世界にひとつのプレイブック

Silver Linings Playbook
2012年
アメリカ
デヴィッド・O・ラッセル監督・脚本
ブラッドリー・クーパー 、、、パット
ジェニファー・ローレンス 、、、ティファニー
ロバート・デ・ニーロ 、、、パット・シニア(父、ノミ屋)
ジャッキー・ウィーヴァー 、、、ドロレス(母)
クリス・タッカー 、、、ダニー(同じ精神病院にいた親友)
アヌパム・カー 、、、パテル(精神科医)
ジョン・オーティス 、、、ロニー(父のノミ屋のライヴァル)
シェー・ウィガム 、、ジェイク(兄、リア充)
ブレア・ビー 、、、ニッキ(パッドの元妻)
”Silver Linings”「どんなにつらい状況でも希望はある」
”Playbook”は作戦図であることから、こういう邦題となったのか?!
いつもながらシュールだ。
難しかったらカタカナで表記すればよいのでは。
「世界にひとつの、、、」は、全く意味不明。
確かに主人公二人は大変厳しい境遇に置かれており、何とか「上を目指したい」のだ。
ここではたまたま功を奏したのが二人で取り組むこととなったダンスであり、それと絡めた親父さんとのアメフトのノミ行為であろうが、そんなの成り行きでそうなっただけの噺である。
ただ、その流れになってきた段階で作戦図と言ってもよい計画は練られる。
現状を克服して希望を見出す作戦はとられる。
カメラワークがなかなか凝っていて決まっている。
芸が細かいが不自然さはない(360度回転など)。まずそれを感じた。
躁うつ病で薬を(確かにボーっとしたり太ったりするので)拒否して、運動して体力と精神力で克服するという姿勢は一理ある。
運動をしようと思えるだけ、それ程重くはないのかも知れない。
だが、元々の性格が自制心が無く粗暴で神経質なのではないか。
暴力沙汰で刑務所、精神病院に入りながらも、裁判所から接近禁止命令を受けている元妻とのよりを戻すことばかりに拘っている。偏執狂的な面も大きい。
その主人公が、夫を事故で亡くし、精神的外傷に悩む女性ティファニーと出逢う。
この女性は性依存症であったことから最初は変態扱いをして毛嫌いする。
だが彼女の事を詳しく知るにつけ共感し尊重するようになる。
この辺からの流れはハリウッドのお得意技であろう。
ちょっと抉れたりしながら予定調和は見えている。
劇中サインという言葉が何度も出て来る。
サインを読めと。この映画特有のキータームであるかと謂えばそれほどのものではない。
通常、物語の中にはサインが散りばめられている。
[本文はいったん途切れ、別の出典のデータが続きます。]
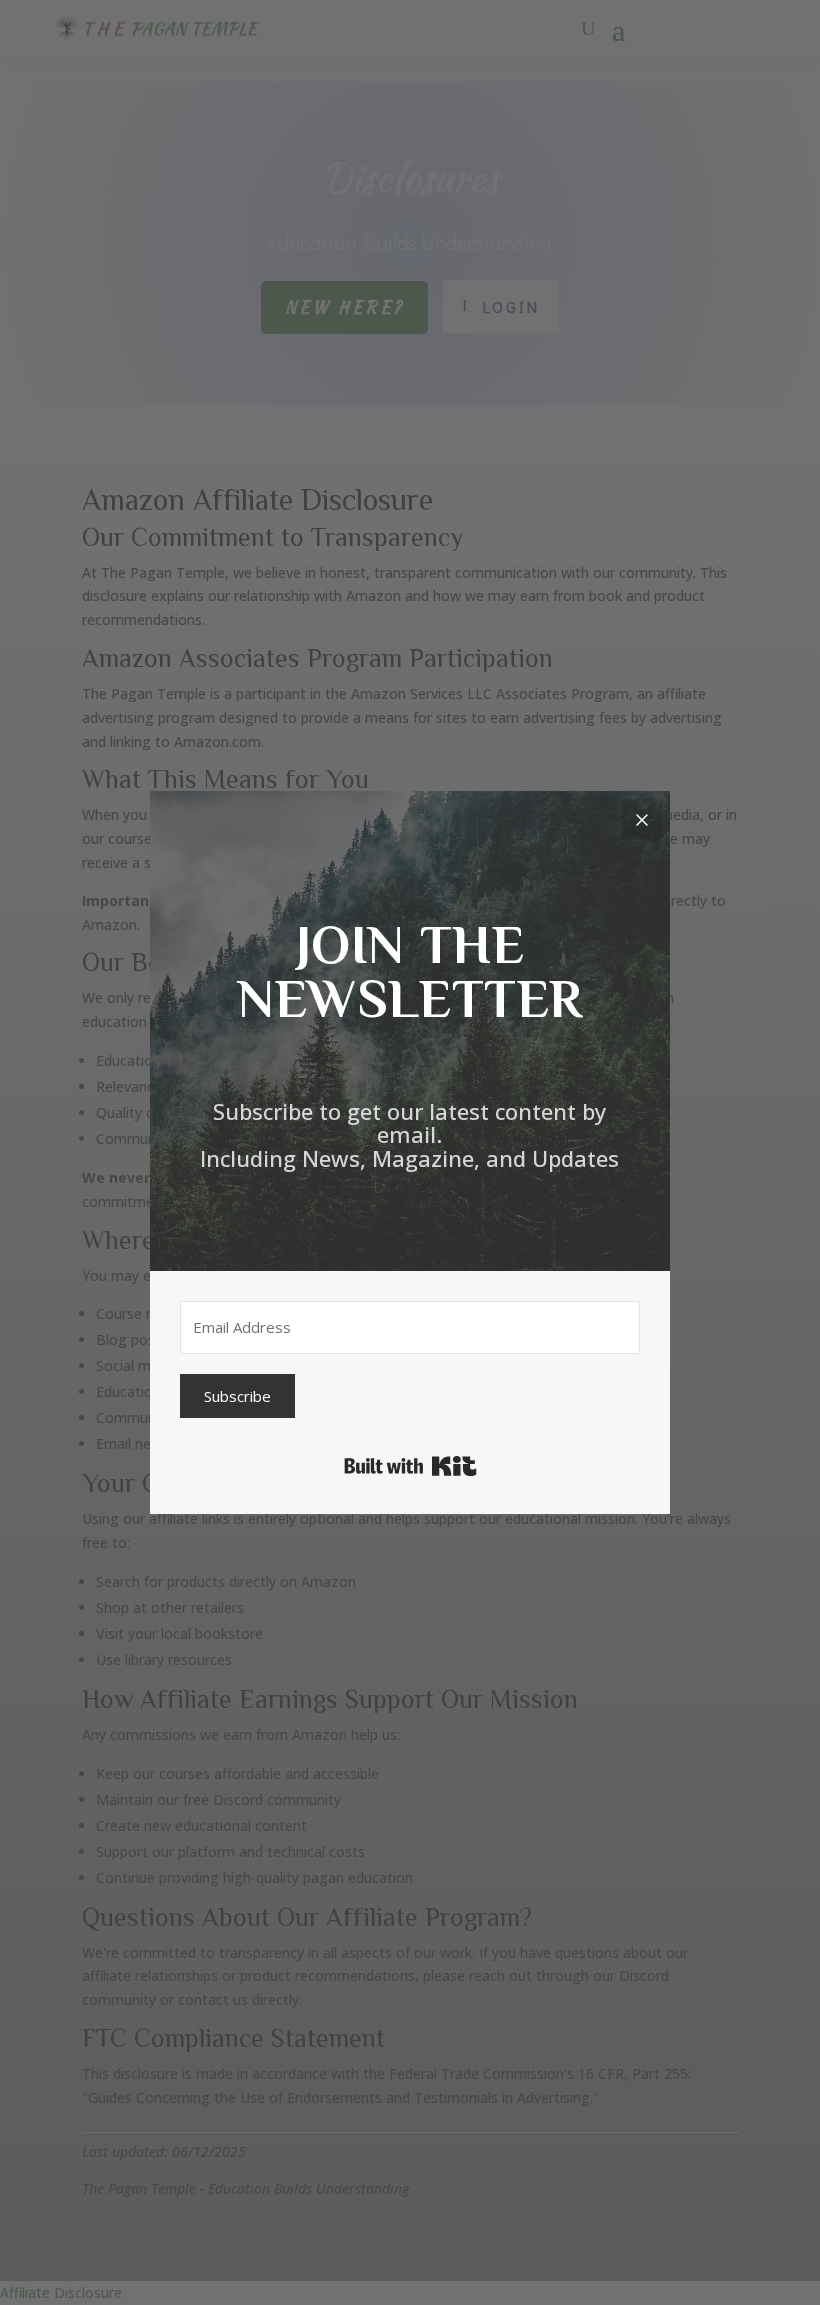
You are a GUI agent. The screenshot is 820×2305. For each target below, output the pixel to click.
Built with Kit (410, 1466)
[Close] (642, 819)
ここでは特にその読み取りの差や成否によって事態の激変があるようなことはない。
サインに対する反応のズレ~遅延でロマンチックなドラマが生じるハリウッド(に限らず)普通のパタンだ。
殊更、「サイン」を取り上げる必然性は感じられない。

ティファニーはダンスが生甲斐であり大会に参加する為のペアの相手を探していた(夫は事故死している為)。
ニッキへの手紙を渡すための条件としてパッドはティファニーとダンスのペアを組むことになるが、ハードなダンスの練習をお互いに協調しながらこなすうちに相手に対する理解も深まって行くという展開。
いつしか相手に対する愛情が芽生えて来る。
元妻への拘りよりもそれが勝って行く。
という展開は分かっているがこちらもワクワクとそれを望んでしまうハリウッドの方程式である。
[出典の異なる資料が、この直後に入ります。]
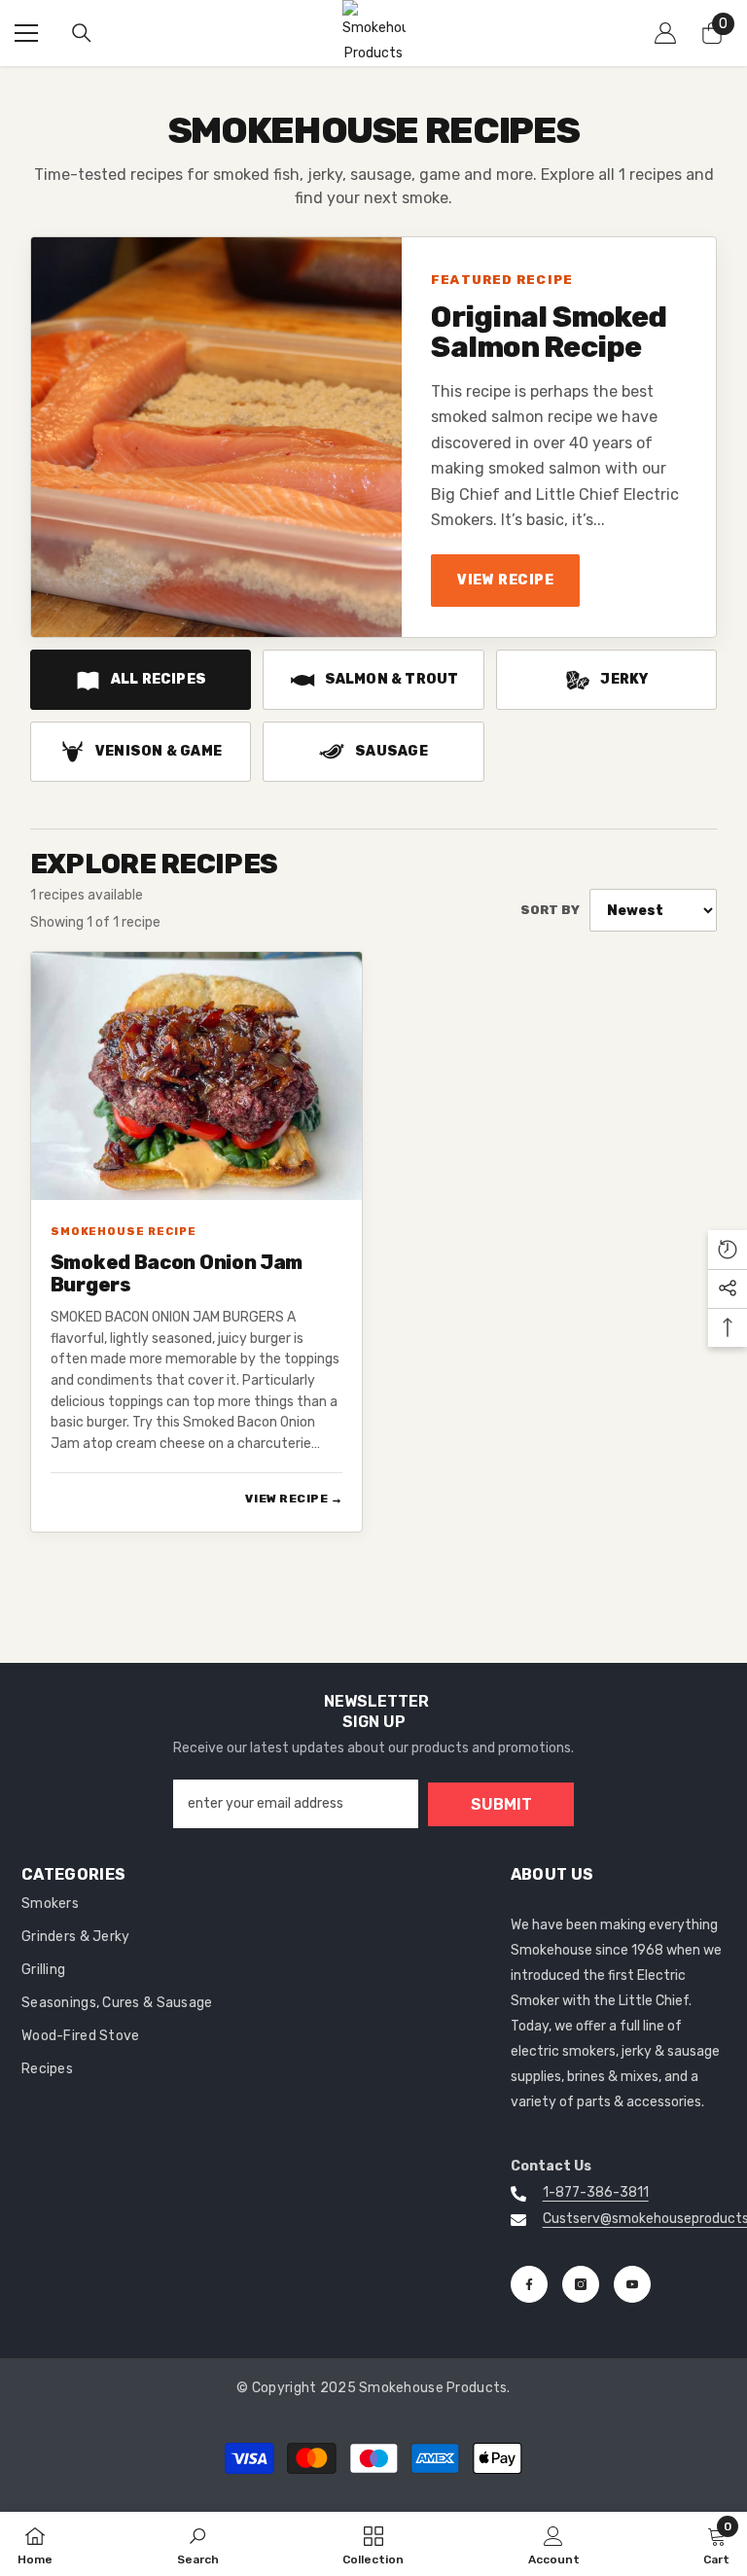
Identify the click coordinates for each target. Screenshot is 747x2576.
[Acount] (665, 33)
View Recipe (505, 580)
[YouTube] (632, 2284)
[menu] (26, 33)
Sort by (550, 909)
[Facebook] (529, 2284)
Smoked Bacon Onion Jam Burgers (176, 1274)
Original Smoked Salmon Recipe (548, 333)
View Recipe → (293, 1498)
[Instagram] (580, 2284)
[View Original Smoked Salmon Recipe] (216, 437)
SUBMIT (501, 1804)
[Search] (81, 33)
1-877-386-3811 (596, 2192)
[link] (198, 2544)
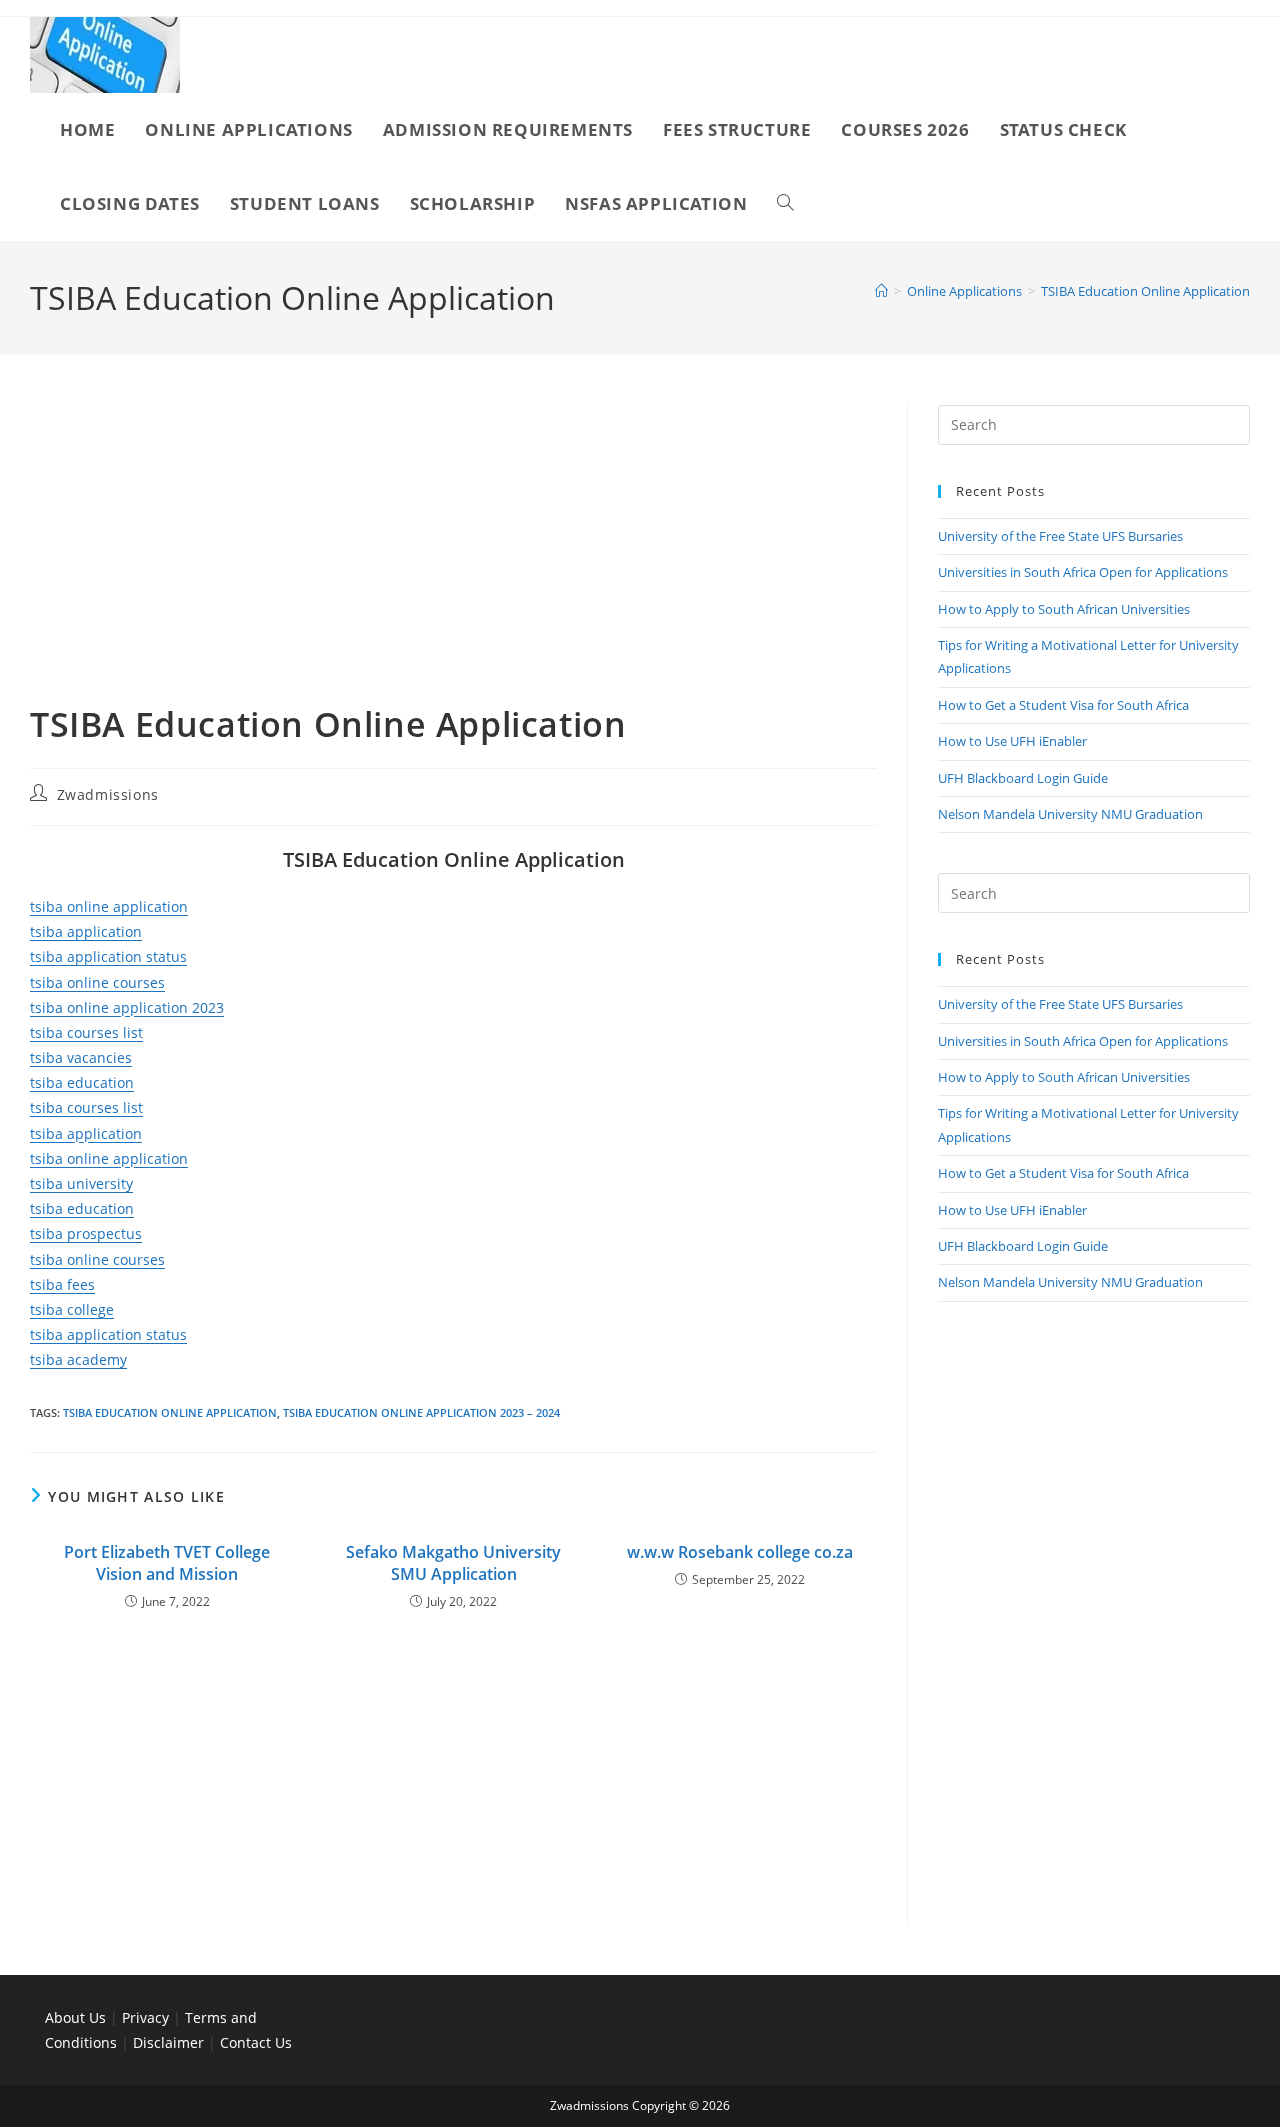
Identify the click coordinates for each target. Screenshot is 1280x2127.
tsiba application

最後はデニーロの親父さんが、アメフトとそれと込みのダンス大会の5点達成の賭けに大勝ちする。
周りの実力者ペアのようなテクニックはないが、充分観ていて面白い二人のダンスであった。
ジェニファー・ローレンスもバレリーナはチョッとであったが、このようなダンサーとしては動きもよく見栄えがあって迫力充分。
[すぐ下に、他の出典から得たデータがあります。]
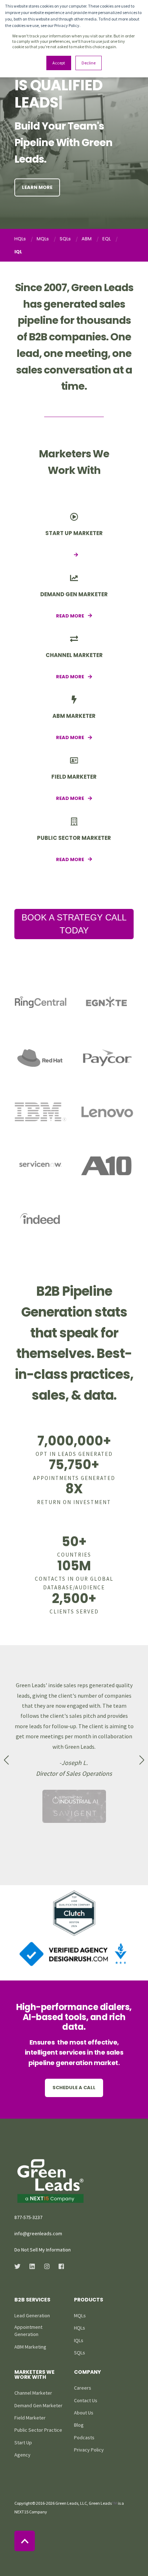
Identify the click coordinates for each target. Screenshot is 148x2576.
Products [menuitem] (88, 2300)
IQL (18, 251)
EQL (106, 238)
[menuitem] (32, 2315)
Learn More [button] (37, 187)
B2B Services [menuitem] (32, 2300)
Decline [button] (89, 62)
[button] (6, 1760)
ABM (87, 238)
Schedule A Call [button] (74, 2087)
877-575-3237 (28, 2217)
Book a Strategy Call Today (74, 924)
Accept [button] (58, 62)
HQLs (20, 238)
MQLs (43, 238)
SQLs (65, 238)
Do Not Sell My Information (42, 2249)
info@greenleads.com (38, 2233)
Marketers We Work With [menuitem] (34, 2375)
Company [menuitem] (87, 2372)
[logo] (50, 2181)
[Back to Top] (24, 2541)
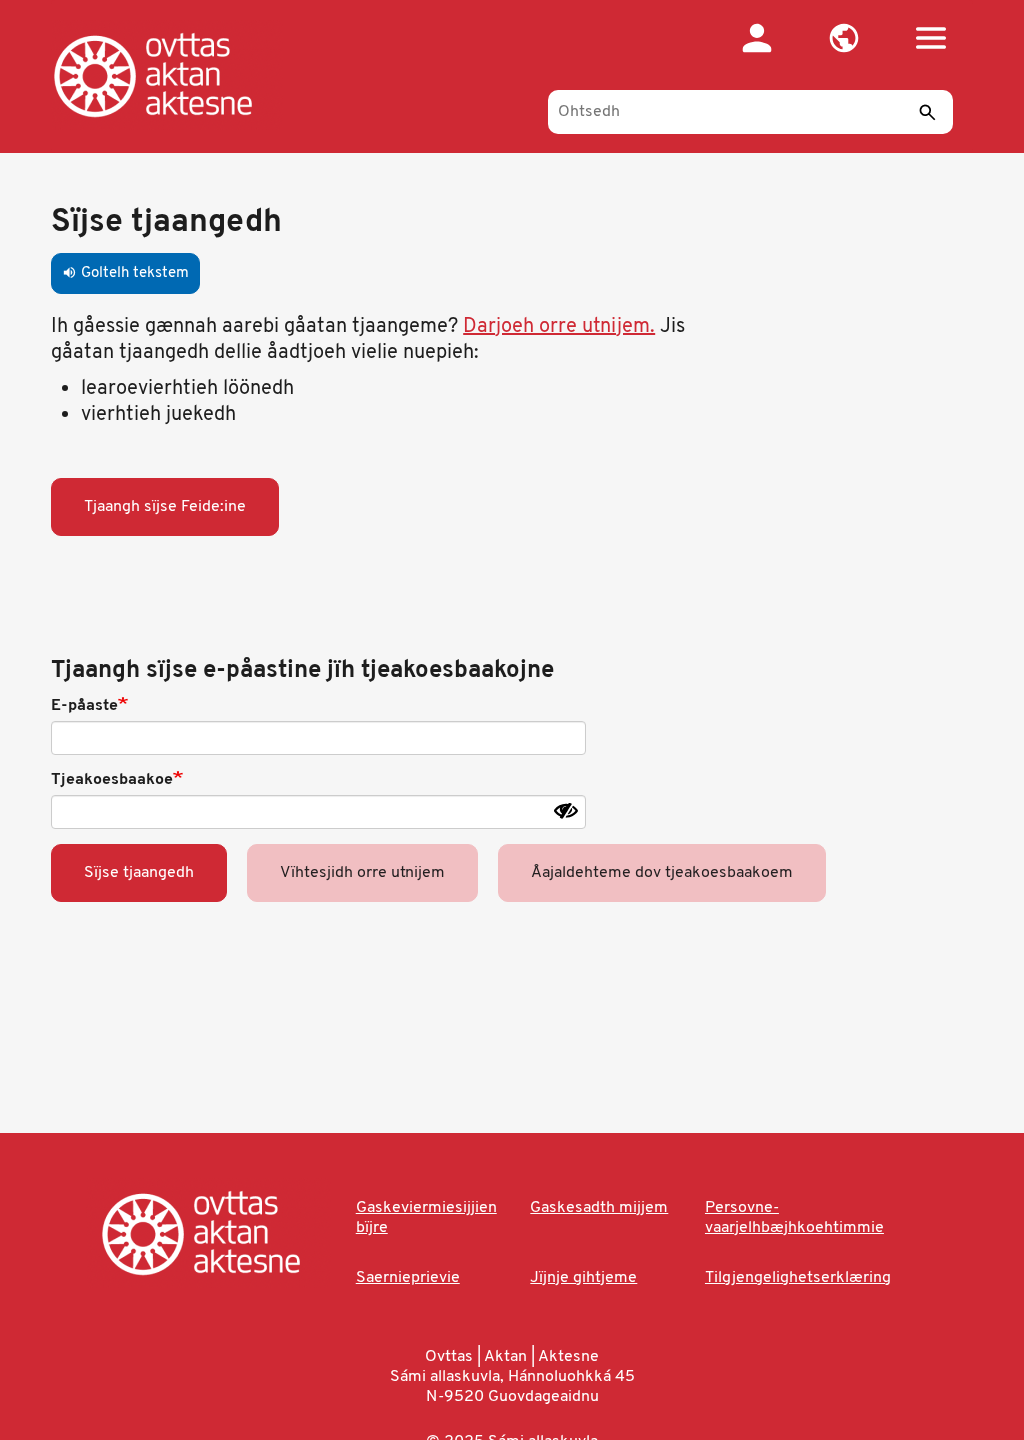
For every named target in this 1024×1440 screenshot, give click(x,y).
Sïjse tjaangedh (139, 873)
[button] (844, 38)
そしてティファニーとパッドは当然めでたく結ばれハッピーエンドもよいところである。
鬱病にはダンス、特にこんな風なペアでのダンスなどとても効果的だと思われた。
身体の運動面でも精神的にも好ましいと感じられる。
ふたりとも実生活面でとても良い方向に向くはず。
このかなり普通のラブコメにおいて、少し間を置いて登場してくるジェニファー・ローレンスの存在感は圧倒的であった。
特別なメイクも特異な演出もなく本当に普通の感じでいるのだが、強度のある演技でティファニーという女性を見事に印象付けた。
骨太の実力派女優であることがよく分かった(すでに風格もある)。
ロバート・デ・ニーロはじめキャストがよく、普通の映画がワンランクアップした感もある。